Pode ser que eu seja privilegiado, mas, sinceramente, creio que não. Convivo em ambientes muito diferentes para que o contato com tantas pessoas boas seja apenas coincidência. Essa experiência, no entanto, faz com que eu constantemente me veja diante de um paradoxo: o mundo como um todo parece bem pior do que os indivíduos que encontro no meu dia a dia. Como pode ser assim se são exatamente estes indivíduos que constituem o mundo?
Várias são as respostas possíveis para essa questão. A primeira advoga que o todo é maior do que a soma das partes e que para além dos indivíduos estão estruturas ruins, que causam e amplificam males além da esfera individual. Embora exista muita verdade nessa afirmação, afinal todos estamos submetidos a instituições e à cultura, ela não me satisfaz por completo. Parece colocar o mal em algo vago que está completamente além de nossas mãos. Parece dar uma absolvição que não provoca mudança e que incentiva o lavar as mãos. Não! Embora as estruturas tenham peso, são ações com certo grau de liberdade que contribuem para que sejam construídas e mantidas.
Mesmo reconhecendo que as ações individuais não são tudo e que uma andorinha só não faz verão, sigo acreditando que há poder nas mãos dos indivíduos. Um poder real e que pode ser usado para o bem e para o mal, para manutenção e para mudança, para a vida e para a morte. E as pessoas boas costumam falhar exatamente ao não usar os poderes que possuem.
Caso conversemos com as pessoas à nossa volta sobre os males do mundo, boa parte delas mostrará tristeza e indignação. Penso que eu e você não sejamos diferentes. Gostaríamos que as coisas fossem de outro modo. Que não houvesse fome, violência e abandono. Que a justiça, a paz e a solidariedade fossem a regra do mundo. Desejamos isso, mas estas coisas não costumam vir sem esforço. Exigem certo sacrifício. E é aí que a situação complica.
Entre desejar o bem e fazer o bem existe uma diferença. O mesmo pode ser dito sobre desprezar o mal e combatê-lo. Bons sentimentos e boas ideias são fundamentais, mas o mundo é transformado quando mente e coração transbordam em nossos pés e mãos, quando intenções tornam-se atitudes.

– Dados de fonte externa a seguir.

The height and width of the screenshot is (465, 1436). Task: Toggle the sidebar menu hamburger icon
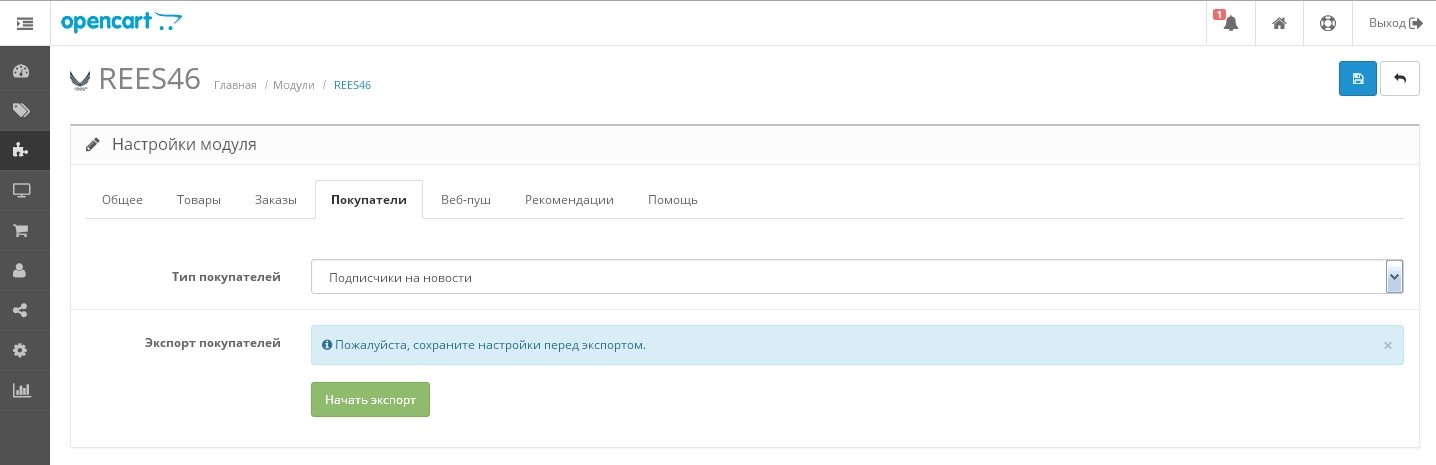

O mal costuma ser mais fácil por um motivo simples: normalmente ele não exige abnegação, não pede que percamos, apenas que ganhemos. Em suma: é egoísta e promete recompensas imediatas. No mal, o sacrificado não sou eu. Em nome de bens menores, mas meus, sacrifico bens maiores, mas do outro. Em troca do meu supérfluo posso chegar a privar alguém daquilo que lhe é necessário.
No bem há uma outra lógica. Afinal, a justiça é dar a cada um o que lhe é devido, mesmo que isso seja exigente. A solidariedade implica em reconhecer no outro um irmão, mesmo quando isso traz obrigações que podem não ser tão agradáveis. A veracidade tem como consequência combater a mentira que parece vantajosa. E os custos do bem ficam ainda mais altos quando o mal já está posto. É muito mais difícil ser justo diante de uma sociedade injusta, ou ser pacífico em um ambiente belicoso.
Neste ponto julgo enxergar algumas luzes sobre o paradoxo proposto. Há mais pessoas boas do que más. Acontece que os maus costumam ser mais ativos que os bons. Ou, para aceitar mais a complexidade das coisas: costumamos ser mais ativos no mal do que no bem. Vivemos uma bondade preguiçosa, pouco disposta aos sacrifícios da coerência e ao heroísmo da generosidade. Desejamos o bem, mas não estamos dispostos aos custos do bem.
Acredito que a sensação de muitos os me acompanharam até aqui seja: a coisa é mais complicada que isso. E eu concordo totalmente. Há simplismo em minha abordagem... O mal não é resolvido com uma equação e é algo que se assemelha mais a um mistério do que a um enigma. No entanto, entender um pouco de como é sua presença em nós e assim combate-lo com mais afinco é algo fundamental. Afinal, não fazer nada é uma das piores coisas que podemos fazer.
Claro que nem todos seremos grandes reformadores ou líderes, mas o princípio pode e deve ser aplicado às nossas microrrelações. Para que nossas famílias, vizinhanças, ambientes de trabalho, grupos de amigos sejam melhores do que são, é fundamental que cessemos de apenas desejar e comecemos a pagar os custos do realizar. Só começando no micro podemos dar passos para o macro, afinal, grandes mudanças costumam ser fermentadas em pequenos ambientes.